Find the line containing "You are a GUI". Retype it and every later line of the records exactly, leaving out pictures.

[[ Provided entries, beginning ]]

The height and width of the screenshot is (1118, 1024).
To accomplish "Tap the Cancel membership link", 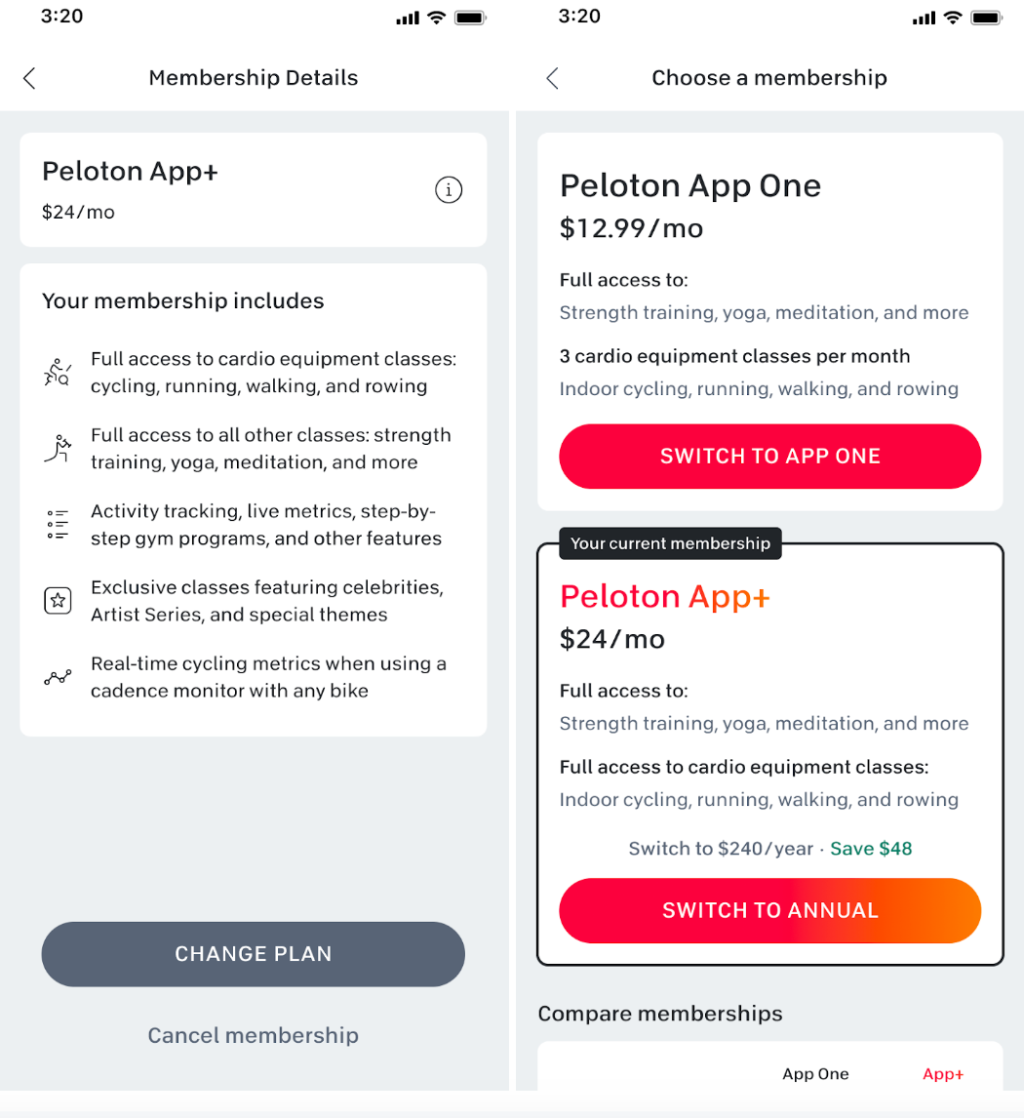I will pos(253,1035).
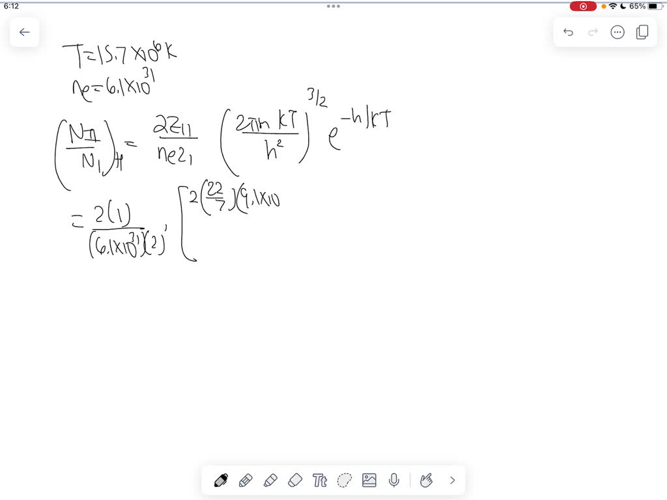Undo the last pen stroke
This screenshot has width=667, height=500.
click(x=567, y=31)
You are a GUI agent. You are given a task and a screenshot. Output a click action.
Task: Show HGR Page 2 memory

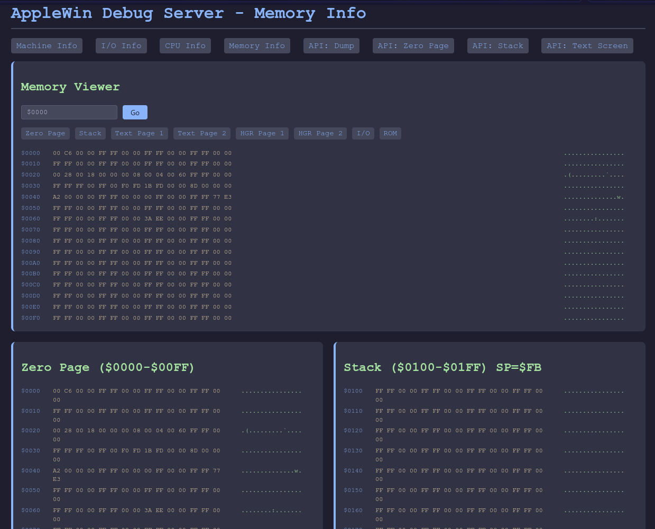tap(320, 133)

[[ Provided entries, end ]]

• _Answer box_:
You are a GUI agent. You are given a task and a screenshot. Output a click action.
Task: Show HGR Page 2 memory

tap(320, 133)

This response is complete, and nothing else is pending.